Vaccinazione lenta, inchiodata a 250 mila al giorno. Uno su quattro rifiuta AstraZeneca. Regioni problema e non soluzione

di Alessandro Camilli
Pubblicato il 8 Aprile 2021 10:55 | Ultimo aggiornamento: 8 Aprile 2021 10:55
Vaccinazione inchiodata a 250 mila al giorno. Uno su quattro rifiuta AstraZeneca. Regioni problema e non soluzione

Vaccinazione inchiodata a 250 mila al giorno. Uno su quattro rifiuta AstraZeneca. Regioni problema e non soluzione (Foto d’archivio Ansa)

Vaccinazione va lenta e non schioda da 250 mila vaccinati al giorno (quando va bene). Una media di somministrazioni e una velocità di immunizzazione della popolazione lente, maledettamente lente. Così non ce la si fa.

Così non si arriva a maggio-giugno con gutti gli anziani vaccinati, tanto meno a settembre-ottobre con vaccinati tutti gli adulti disposti a vaccinarsi. Così, con queste medie e velocità si scivola verso il terzo autunno-inverno di Covid diffuso nel paese, negli ospedali, nelle attività economiche.

Vaccinazione lenta. Carenza di dosi: una verità, ma solo metà della verità

Si vaccina lento perché, dicono e lamentano i più, mancano le dosi di vaccino. Il che è vero, anzi sarebbe vero. Sarebbe vero se si viaggiasse in tutta Italia alla velocità dovuta e promessa e cioè tra le 400 mila e le 500 mila somministrazioni giornaliere. Ma viaggiando ai ritmi attuali le dosi ci sono, anzi una parte di esse nemmeno viene utilizzata e resta in magazzino. E non  è l’uovo e la gallina, l’irrisolvibile enigma tra chi prima e chi dopo.

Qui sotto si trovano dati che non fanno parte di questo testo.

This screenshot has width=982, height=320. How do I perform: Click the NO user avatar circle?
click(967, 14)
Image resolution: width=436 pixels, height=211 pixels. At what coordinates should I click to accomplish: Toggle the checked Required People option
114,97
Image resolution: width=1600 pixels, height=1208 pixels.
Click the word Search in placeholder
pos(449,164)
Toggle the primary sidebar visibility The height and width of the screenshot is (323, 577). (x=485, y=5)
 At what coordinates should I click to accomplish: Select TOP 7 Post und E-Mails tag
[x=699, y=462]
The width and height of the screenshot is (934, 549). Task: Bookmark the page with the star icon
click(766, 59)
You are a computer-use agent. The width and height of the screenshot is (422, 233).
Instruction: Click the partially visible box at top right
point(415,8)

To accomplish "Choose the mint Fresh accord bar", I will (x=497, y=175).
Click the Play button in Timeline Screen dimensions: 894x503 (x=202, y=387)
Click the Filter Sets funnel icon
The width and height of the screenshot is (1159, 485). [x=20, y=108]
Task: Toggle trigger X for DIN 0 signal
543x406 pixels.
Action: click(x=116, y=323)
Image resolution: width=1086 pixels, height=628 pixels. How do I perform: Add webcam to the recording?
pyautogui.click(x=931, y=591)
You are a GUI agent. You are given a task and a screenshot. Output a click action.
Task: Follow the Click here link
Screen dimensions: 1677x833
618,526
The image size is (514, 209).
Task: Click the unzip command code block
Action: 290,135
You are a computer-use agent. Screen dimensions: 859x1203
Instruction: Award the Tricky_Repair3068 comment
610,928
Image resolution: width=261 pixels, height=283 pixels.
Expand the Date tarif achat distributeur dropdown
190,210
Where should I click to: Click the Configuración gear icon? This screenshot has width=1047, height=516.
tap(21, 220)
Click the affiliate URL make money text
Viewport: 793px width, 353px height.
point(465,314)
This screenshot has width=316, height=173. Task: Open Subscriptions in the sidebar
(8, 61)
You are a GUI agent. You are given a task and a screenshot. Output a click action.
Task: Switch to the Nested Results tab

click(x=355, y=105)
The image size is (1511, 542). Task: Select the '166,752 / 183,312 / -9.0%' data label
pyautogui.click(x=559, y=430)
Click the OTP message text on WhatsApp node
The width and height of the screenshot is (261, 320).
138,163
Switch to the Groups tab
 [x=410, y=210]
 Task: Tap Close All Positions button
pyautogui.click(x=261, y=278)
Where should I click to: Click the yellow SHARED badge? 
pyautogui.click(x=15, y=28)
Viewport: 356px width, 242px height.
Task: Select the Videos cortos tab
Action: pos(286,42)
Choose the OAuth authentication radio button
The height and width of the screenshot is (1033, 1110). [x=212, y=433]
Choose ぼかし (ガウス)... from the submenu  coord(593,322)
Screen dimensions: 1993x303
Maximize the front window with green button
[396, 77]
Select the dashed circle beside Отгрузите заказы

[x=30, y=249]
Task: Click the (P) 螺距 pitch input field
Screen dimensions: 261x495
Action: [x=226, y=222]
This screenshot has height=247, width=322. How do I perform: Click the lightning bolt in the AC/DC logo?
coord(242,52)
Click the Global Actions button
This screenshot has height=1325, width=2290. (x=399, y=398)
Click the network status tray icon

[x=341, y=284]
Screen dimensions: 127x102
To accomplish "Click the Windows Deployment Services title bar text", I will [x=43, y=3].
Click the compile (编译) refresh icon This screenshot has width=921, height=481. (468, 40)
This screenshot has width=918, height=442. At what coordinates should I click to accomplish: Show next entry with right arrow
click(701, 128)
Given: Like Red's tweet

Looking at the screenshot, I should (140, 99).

Al netto di una sola Regione che fa il suo dovere (il Lazio), il resto è un panorama di perdurante inadeguatezza. Dalla Lombardia che continua a convocare anziani per i quali poi non ci sono fiale o che qua e là invita a presentarsi senza appuntamento e non riesce a vaccinare chi va, alle Marche che continuano a vaccinare magistrati e addetti ai Tribunali prima che anziani, alla Calabria che arranca…

Le Regioni non ce la fanno per un semplice ed ovvio motivo: mettono in campo il personale politico amministrativo che hanno selezionato e promosso negli anni e decenni recenti: di solito e di preferenza un mix tra incompetenza e propaganda.

Vaccinazione lenta: il rifiuto di AstraZeneca

Si vaccina lento e si rischia grosso di vaccinare ancora più lento perché da oggi pesa ancora più massiccio il freno del rifiuto di AstraZeneca. C’era già stato, qua e là. Non massiccio ma non irrilevante. Si erano distinti nel rifiuto di AstraZeneca soprattutto i prof.

Ma il fenomeno rifiuto AstraZeneca era stato stimato complessivamente pari al 5 per cento dei vaccinandi. Più coperto e forse più rilevante quanto a numeri il fenomeno dell’aggiramento di AstraZeneca al momento delle prenotazioni sulle piattaforme. Uno sguardo alla data della seconda dose: se tre settimane dopo è Pfizer o Moderna e allora sì, se tre mesi dopo è AstraZeneca e allora si passa ad altra opzione, se c’è, o altrimenti si aspetta.

Da stamane il rifiuto di AstraZeneca sarà più massiccio, lo è già: a Torino e in  Piemonte lo calcolano al 25 per cento, uno su quattro. Inevitabilmente, in mancanza di una informazione adeguata al bisogno, l’indicazione di AstraZeneca dai 60 anni in poi appare come indicazione di rischio e non di sicurezza.

Le Regioni aggravano il problema

Su AstraZeneca le Regioni aggravano il problema: segnalano al governo la necessità di “indicazioni chiare”. Ne hanno, ne avrebbero di chiarissime. Ma non sono quelle che vogliono, vogliono che il governo dica l’impossibile avanti con AstraZeneca non ci sarà mai una reazione avversa oppure dica l’impossibile basta con AstraZeneca, AstraZeneca fa male. Le Regioni si fanno diligentemente parte del problema e non della soluzione. Collaborano con solerzia al vaccinare lento. E Draghi e Figliuolo finora sembrano non in grado di farci nulla, al massimo finora hanno contenuto ed evitato il peggio del peggio. Ci si aspettava di più e comunque serve di più.